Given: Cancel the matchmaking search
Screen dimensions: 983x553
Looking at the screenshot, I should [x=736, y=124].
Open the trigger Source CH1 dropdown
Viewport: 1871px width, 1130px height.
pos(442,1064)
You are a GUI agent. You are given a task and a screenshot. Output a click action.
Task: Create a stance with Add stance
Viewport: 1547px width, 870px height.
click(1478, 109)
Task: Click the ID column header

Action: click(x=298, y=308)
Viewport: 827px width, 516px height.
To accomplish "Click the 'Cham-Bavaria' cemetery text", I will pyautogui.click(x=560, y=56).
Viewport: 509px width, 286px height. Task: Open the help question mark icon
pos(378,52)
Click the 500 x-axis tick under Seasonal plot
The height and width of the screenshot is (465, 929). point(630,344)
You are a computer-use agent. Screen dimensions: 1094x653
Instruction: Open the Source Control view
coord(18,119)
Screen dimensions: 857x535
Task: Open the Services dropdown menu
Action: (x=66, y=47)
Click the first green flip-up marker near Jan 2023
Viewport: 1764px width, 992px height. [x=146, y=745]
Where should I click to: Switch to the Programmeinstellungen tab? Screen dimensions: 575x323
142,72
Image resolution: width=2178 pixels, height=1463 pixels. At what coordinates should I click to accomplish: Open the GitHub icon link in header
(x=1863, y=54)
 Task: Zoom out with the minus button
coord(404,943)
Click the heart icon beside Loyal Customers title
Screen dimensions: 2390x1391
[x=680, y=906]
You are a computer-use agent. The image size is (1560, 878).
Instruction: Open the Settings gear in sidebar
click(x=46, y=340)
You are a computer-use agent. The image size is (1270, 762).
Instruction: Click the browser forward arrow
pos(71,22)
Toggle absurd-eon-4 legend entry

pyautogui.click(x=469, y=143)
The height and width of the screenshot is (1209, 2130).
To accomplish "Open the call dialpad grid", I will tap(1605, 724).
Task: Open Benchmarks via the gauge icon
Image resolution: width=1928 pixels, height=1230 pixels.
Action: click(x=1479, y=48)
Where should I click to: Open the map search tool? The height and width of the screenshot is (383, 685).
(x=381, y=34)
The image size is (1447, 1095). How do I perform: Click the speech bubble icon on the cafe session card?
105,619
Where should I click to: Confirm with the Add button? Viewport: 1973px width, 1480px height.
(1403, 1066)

== To do ==
Say how many lines in the data include the string "agent", giving the number alone.

== Solution ==
4